Which lines of the data contain the string "help"? Copy every one.

[Start of section]

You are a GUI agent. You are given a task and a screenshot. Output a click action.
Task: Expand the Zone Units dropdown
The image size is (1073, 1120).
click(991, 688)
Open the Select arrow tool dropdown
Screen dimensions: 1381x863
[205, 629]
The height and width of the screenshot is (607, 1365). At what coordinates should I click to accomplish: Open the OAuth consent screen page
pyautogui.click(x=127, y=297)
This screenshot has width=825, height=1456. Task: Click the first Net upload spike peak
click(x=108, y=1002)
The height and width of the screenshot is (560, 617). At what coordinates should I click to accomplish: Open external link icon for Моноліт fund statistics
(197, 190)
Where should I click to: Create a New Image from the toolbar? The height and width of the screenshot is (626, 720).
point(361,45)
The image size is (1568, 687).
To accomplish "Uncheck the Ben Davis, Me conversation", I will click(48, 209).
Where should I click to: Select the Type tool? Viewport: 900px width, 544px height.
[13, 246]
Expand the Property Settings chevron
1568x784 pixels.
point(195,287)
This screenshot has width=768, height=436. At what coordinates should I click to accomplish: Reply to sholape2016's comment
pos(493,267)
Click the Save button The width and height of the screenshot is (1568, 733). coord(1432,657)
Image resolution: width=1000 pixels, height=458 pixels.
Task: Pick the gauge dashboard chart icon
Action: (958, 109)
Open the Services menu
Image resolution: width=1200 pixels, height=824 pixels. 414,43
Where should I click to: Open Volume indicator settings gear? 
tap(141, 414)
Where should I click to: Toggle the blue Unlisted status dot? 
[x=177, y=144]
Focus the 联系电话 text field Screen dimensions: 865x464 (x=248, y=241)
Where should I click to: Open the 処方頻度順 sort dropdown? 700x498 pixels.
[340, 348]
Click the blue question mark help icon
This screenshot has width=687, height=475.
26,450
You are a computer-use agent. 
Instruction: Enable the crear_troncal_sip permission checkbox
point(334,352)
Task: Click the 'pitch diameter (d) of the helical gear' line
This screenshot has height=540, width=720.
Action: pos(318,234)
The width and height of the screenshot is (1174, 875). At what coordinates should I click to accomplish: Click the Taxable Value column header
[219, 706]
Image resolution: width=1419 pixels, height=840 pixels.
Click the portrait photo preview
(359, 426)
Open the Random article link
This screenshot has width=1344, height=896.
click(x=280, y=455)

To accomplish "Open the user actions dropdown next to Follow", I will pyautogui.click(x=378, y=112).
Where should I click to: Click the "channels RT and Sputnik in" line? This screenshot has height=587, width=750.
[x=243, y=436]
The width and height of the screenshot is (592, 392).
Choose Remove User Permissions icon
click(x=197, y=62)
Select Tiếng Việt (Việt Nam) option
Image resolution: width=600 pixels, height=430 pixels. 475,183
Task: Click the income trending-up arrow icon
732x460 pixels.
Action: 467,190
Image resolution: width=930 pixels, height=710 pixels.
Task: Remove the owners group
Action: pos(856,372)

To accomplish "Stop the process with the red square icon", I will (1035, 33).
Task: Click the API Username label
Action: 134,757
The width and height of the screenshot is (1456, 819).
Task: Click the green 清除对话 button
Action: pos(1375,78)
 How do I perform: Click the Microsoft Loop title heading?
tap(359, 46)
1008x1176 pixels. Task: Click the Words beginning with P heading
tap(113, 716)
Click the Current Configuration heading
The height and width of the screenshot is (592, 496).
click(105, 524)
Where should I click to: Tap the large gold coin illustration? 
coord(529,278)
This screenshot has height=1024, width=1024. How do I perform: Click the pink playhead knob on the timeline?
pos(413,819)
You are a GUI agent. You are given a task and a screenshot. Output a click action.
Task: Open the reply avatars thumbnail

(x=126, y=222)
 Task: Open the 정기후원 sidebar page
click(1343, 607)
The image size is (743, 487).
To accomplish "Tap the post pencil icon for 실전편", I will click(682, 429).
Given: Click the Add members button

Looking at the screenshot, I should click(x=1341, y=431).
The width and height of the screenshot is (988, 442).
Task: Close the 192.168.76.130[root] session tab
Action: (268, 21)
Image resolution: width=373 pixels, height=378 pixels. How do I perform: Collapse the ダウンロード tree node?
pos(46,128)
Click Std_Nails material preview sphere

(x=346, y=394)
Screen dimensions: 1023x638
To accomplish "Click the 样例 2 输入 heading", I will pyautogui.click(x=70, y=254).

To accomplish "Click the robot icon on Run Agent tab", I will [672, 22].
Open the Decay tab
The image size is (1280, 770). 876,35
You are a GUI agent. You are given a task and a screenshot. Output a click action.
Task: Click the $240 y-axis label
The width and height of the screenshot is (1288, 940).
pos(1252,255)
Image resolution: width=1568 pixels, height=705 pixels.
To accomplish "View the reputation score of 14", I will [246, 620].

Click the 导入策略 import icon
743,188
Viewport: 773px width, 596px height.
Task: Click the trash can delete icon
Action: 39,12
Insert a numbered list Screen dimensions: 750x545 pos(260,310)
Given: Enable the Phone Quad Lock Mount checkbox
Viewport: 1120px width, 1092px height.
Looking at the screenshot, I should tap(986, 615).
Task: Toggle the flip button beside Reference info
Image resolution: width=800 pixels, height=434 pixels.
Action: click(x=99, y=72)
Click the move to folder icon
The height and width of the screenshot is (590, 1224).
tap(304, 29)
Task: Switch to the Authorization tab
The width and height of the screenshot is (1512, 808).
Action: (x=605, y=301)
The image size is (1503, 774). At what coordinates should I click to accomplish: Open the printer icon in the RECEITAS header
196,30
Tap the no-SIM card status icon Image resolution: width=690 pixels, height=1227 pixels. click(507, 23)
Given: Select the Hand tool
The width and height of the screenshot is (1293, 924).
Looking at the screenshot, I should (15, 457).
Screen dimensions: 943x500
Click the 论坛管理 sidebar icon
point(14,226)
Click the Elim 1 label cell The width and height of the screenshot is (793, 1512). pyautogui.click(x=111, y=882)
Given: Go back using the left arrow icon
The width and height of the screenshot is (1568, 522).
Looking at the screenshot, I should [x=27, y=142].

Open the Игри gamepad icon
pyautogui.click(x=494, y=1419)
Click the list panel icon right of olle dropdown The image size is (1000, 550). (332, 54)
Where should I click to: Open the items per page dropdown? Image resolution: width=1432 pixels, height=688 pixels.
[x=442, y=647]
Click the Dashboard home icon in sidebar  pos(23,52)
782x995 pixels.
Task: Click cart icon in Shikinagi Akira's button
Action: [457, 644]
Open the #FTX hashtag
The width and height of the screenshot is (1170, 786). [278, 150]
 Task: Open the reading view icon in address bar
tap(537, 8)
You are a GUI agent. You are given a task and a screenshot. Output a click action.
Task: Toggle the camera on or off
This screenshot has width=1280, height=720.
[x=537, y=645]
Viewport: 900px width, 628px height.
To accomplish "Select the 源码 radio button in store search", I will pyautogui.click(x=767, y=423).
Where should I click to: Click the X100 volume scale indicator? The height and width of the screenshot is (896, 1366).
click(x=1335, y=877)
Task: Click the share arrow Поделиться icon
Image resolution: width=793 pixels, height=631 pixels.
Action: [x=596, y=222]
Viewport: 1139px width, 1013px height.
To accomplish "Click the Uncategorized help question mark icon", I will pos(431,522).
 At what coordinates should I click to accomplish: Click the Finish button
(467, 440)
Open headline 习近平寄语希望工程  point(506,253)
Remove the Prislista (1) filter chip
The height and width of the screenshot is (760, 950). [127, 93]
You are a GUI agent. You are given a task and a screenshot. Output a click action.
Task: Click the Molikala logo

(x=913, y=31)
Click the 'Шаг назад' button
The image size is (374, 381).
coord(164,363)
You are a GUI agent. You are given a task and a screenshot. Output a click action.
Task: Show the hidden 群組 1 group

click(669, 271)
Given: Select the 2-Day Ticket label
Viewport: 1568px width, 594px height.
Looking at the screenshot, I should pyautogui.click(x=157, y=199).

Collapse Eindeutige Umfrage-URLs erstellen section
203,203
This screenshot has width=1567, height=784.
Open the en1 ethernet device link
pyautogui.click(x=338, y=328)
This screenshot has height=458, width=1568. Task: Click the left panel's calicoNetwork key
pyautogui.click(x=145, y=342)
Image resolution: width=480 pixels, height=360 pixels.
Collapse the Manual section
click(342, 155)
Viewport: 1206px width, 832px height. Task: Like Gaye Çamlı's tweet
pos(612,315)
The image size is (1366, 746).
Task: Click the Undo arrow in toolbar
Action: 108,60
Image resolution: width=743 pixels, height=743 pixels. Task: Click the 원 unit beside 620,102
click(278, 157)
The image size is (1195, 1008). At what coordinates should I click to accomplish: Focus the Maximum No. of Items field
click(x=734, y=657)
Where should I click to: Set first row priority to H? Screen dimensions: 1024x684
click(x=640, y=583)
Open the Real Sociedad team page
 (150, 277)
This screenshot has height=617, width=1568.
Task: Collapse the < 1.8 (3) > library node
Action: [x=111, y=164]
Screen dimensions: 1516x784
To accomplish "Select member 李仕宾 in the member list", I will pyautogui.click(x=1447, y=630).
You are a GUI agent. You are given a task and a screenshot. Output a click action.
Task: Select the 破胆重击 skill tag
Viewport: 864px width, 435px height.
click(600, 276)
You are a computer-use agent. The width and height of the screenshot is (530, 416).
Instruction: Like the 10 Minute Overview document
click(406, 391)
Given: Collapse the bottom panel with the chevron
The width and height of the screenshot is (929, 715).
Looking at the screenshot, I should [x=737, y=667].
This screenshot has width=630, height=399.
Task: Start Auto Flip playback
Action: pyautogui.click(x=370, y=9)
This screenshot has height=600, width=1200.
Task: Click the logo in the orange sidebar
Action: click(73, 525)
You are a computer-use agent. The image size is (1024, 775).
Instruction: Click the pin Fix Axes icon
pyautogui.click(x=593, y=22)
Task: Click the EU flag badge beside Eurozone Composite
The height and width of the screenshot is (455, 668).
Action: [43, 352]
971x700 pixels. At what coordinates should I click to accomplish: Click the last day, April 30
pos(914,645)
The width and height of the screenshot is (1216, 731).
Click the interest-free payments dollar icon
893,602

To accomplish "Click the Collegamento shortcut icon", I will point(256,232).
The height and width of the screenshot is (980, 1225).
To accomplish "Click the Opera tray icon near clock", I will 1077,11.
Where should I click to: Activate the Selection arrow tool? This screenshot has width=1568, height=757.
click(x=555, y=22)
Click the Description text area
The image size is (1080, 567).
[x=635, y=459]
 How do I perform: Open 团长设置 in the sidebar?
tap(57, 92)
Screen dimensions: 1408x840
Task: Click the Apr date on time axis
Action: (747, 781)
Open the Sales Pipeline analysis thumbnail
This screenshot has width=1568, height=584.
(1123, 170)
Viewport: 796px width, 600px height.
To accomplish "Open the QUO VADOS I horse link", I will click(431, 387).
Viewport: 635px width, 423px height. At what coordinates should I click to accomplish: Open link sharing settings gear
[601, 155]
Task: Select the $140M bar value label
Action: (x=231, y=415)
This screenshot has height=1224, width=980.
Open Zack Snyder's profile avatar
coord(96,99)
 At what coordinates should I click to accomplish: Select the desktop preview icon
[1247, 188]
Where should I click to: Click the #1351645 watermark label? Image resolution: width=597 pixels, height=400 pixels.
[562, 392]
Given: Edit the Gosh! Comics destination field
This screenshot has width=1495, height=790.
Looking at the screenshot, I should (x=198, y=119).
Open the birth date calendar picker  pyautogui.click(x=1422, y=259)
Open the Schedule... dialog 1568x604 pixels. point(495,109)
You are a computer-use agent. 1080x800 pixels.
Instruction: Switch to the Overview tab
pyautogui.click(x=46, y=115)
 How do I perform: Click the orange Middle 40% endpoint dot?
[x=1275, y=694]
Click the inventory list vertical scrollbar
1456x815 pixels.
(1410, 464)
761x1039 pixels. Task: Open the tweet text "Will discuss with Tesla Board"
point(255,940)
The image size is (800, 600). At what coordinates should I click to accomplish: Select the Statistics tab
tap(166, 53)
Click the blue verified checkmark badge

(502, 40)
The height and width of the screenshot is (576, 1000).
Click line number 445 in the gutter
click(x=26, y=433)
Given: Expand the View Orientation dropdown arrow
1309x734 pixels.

[End of section]

-- Answer box --
Click the blue question mark help icon
To accomplish "Click the Uncategorized help question mark icon", I will pos(431,522).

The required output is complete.